A Sample C++ Code using References

Lets write a simple C++ code which will use references:

C++
#include <iostream.h>
int main()
{
    int i = 10;   // A simple integer variable
    int &j = i;   // A Reference to the variable i
    
    j++;   // Incrementing j will increment both i and j.

    // check by printing values of i and j
    cout<<  i  <<  j  <<endl; // should print 11 11

    // Now try to print the address of both variables i and j
    cout<<  &i  <<  &j  <<endl; 
    // surprisingly both print the same address and make us feel that they are
    // alias to the same memory location. 
    // In example below we will see what is the reality
    return 0;
}

References are nothing but constant pointers in C++. A statement int &i = j; will be converted by the compiler to int *const i = &j; i.e. References are nothing but constant pointers. They need initialization because constants must be initialized and since the pointer is constant, they can't point to anything else. Let's take the same example of references in C++ and this time we will use the syntax that the compiler uses when it sees references.
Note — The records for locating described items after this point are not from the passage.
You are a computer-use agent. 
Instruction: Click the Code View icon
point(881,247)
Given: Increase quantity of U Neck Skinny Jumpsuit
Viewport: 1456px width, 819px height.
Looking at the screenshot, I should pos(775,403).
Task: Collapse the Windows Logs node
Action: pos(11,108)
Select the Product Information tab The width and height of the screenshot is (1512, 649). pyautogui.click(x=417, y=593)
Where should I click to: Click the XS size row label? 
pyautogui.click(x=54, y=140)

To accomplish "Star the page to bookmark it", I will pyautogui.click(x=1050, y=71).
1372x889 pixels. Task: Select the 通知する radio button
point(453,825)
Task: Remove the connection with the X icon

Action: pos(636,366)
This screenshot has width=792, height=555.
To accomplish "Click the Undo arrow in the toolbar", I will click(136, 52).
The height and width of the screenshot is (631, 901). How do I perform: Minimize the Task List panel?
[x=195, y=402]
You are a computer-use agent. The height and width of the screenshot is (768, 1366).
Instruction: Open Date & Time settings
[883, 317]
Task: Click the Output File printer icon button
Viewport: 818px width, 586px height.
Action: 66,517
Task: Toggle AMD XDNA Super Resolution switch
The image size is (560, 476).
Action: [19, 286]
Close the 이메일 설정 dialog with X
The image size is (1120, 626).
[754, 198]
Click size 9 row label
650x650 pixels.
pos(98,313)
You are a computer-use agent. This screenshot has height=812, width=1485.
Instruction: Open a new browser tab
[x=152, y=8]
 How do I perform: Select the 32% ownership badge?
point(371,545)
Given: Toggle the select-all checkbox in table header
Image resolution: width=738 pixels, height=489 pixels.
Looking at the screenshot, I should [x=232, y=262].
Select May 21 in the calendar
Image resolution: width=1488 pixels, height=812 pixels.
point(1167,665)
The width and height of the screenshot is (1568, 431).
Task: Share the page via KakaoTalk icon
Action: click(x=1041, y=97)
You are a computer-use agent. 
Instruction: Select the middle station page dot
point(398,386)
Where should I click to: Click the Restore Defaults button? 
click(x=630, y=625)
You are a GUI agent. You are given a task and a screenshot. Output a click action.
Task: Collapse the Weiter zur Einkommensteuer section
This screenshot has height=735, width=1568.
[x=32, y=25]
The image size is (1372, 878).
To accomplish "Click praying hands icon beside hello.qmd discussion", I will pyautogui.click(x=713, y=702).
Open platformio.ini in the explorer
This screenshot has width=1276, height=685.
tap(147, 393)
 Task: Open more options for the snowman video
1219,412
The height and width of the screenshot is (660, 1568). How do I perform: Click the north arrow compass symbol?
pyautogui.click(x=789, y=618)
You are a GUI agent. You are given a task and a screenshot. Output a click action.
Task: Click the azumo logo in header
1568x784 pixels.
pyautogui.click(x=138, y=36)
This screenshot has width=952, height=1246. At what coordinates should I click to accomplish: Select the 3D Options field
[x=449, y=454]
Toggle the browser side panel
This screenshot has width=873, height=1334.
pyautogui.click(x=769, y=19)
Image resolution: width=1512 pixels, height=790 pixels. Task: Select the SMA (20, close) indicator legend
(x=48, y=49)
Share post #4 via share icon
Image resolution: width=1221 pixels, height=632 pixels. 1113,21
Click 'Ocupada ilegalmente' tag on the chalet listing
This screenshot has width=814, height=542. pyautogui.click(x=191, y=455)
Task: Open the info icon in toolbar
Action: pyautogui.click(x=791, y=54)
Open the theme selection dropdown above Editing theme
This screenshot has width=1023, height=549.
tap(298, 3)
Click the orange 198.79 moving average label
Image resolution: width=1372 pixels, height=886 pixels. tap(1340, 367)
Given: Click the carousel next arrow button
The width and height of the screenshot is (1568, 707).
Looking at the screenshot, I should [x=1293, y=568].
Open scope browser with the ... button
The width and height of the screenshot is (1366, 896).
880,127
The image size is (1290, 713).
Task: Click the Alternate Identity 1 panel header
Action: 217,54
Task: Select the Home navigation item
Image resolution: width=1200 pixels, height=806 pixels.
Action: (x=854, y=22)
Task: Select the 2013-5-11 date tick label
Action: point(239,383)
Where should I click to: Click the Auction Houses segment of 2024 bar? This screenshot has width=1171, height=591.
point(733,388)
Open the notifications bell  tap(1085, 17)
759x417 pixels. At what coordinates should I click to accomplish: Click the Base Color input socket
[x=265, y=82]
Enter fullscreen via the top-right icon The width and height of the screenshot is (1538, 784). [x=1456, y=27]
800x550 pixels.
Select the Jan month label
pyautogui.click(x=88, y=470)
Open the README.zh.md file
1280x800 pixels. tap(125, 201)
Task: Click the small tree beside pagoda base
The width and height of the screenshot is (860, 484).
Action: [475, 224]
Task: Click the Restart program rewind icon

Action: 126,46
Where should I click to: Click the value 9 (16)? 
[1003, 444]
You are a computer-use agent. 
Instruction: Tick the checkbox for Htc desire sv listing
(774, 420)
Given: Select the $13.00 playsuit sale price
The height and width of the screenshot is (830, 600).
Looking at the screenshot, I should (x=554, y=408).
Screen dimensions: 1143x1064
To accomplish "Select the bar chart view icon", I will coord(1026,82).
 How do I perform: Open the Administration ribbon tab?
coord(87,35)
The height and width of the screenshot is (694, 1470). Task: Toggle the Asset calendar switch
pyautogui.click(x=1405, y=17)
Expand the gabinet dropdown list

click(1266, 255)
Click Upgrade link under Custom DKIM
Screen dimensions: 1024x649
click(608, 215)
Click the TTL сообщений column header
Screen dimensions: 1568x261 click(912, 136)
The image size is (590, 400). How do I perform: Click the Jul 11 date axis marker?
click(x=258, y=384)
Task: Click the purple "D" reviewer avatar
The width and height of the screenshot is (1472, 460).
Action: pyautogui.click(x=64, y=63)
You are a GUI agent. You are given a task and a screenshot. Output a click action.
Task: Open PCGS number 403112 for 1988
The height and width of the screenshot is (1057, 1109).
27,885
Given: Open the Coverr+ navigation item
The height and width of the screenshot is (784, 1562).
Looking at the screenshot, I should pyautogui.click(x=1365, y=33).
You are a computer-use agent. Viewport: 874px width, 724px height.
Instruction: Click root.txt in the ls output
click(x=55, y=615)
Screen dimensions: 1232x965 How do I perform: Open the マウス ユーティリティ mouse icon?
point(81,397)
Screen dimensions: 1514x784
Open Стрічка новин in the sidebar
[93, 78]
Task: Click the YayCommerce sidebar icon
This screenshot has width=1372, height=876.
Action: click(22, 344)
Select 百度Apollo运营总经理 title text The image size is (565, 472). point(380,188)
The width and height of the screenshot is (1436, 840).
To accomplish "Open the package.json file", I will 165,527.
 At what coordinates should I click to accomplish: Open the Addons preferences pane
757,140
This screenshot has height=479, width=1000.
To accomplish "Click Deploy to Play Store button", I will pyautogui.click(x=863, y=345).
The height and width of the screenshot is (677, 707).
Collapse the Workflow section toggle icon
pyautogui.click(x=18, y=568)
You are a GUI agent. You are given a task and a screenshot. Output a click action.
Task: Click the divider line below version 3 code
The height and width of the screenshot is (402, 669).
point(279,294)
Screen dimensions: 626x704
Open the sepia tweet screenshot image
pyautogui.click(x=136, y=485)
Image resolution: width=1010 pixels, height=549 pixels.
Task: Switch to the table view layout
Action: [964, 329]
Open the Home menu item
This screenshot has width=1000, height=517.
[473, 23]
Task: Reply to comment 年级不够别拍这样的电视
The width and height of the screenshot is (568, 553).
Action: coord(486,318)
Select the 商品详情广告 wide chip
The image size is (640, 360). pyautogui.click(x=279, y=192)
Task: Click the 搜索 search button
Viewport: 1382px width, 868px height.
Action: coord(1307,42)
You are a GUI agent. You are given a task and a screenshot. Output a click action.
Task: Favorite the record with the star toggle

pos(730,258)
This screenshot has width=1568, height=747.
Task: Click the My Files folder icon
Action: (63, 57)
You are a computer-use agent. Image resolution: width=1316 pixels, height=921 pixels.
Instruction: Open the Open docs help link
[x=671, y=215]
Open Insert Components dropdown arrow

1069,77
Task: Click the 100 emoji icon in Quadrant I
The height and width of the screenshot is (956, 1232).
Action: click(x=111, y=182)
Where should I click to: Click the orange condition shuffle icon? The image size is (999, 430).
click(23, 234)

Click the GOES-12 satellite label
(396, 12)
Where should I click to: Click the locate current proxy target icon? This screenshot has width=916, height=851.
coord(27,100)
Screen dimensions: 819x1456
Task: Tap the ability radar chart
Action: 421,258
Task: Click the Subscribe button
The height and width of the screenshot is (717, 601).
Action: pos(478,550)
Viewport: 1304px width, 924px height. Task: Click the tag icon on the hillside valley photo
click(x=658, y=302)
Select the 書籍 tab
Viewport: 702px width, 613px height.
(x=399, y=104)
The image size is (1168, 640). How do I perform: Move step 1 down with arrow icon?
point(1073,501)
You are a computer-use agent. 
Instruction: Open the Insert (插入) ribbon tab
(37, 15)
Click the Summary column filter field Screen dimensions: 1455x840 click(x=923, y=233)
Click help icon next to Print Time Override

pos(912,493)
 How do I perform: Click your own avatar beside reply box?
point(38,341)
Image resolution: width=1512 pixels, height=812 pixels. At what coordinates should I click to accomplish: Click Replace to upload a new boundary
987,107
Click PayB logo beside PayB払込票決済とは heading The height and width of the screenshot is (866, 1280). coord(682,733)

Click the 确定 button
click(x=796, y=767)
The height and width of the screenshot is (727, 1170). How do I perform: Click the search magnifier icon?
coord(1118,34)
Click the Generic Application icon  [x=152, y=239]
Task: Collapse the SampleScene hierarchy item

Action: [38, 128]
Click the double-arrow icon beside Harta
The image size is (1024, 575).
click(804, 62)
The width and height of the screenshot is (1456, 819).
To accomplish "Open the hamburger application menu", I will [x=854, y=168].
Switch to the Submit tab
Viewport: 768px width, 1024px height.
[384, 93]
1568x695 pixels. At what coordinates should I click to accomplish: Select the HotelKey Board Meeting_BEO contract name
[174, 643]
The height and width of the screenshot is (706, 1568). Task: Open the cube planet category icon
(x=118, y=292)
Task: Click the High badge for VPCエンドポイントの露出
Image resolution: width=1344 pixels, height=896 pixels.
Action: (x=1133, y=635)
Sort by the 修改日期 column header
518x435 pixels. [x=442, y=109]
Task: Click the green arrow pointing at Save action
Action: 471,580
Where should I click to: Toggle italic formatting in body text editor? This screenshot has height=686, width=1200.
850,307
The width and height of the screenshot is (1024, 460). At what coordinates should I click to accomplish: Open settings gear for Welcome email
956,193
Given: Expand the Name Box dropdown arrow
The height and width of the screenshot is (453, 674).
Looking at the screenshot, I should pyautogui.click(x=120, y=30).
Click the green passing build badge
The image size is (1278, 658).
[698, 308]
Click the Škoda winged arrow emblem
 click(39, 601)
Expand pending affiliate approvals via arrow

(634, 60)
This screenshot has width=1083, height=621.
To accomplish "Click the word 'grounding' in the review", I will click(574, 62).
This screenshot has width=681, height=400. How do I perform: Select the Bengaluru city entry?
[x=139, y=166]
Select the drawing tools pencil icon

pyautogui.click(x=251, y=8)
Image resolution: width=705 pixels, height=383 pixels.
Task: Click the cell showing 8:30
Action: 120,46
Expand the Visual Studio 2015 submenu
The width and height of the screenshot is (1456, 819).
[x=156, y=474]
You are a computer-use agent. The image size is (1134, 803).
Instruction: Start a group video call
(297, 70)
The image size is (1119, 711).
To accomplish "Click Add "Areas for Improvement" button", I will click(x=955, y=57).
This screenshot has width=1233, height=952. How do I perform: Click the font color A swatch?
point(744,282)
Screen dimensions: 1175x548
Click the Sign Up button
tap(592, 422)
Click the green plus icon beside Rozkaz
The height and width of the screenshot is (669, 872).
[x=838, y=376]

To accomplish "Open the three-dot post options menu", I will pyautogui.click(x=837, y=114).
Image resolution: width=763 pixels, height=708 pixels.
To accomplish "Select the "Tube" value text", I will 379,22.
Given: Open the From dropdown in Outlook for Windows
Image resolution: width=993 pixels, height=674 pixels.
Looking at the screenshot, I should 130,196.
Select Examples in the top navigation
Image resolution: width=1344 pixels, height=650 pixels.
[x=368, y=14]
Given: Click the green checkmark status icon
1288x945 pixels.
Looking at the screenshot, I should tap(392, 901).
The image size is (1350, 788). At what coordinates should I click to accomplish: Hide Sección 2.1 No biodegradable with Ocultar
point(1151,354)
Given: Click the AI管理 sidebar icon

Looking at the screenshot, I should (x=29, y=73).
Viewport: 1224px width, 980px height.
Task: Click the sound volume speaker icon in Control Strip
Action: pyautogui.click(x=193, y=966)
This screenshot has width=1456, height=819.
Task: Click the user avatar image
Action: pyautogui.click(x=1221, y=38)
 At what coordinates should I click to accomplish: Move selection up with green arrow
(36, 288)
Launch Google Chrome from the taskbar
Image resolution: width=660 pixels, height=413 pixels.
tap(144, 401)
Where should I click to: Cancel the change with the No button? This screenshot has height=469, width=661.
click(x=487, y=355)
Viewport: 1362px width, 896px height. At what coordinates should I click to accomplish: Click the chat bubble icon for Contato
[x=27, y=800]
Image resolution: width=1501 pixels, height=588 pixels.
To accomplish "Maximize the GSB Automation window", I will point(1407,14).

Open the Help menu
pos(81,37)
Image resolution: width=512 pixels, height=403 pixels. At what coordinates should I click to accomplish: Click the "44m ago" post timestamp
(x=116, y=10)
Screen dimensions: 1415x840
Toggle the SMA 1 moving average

A Sample C++ Code using References (Compiler Generated Syntax)

C++
#include <iostream.h>
int main()
{
    int i = 10;   		// A simple integer variable
    int *const j = &i;   	// A Reference to the variable i
    
    (*j)++;   		// Incrementing j. Since reference variables are 
			// automatically dereferenced by compiler

    // check by printing values of i and j
    cout<<  i  <<  *j  <<endl; // should print 11 11
    // A * is appended before j because it used to be reference variable
    // and it should get automatically dereferenced.
    return 0;
}

You must be wondering why I skipped the printing of address from the above example. This needs some explanation. Since reference variables are automatically dereferenced, what will happen to a statement like cout << &j << endl;. The compiler will convert the statement into cout << &*j << endl; because the variable gets automatically dereferenced. Now &* cancels each other. They become meaningless and cout prints the value at j which is nothing but the address of i because of the statement int *const j = &i;.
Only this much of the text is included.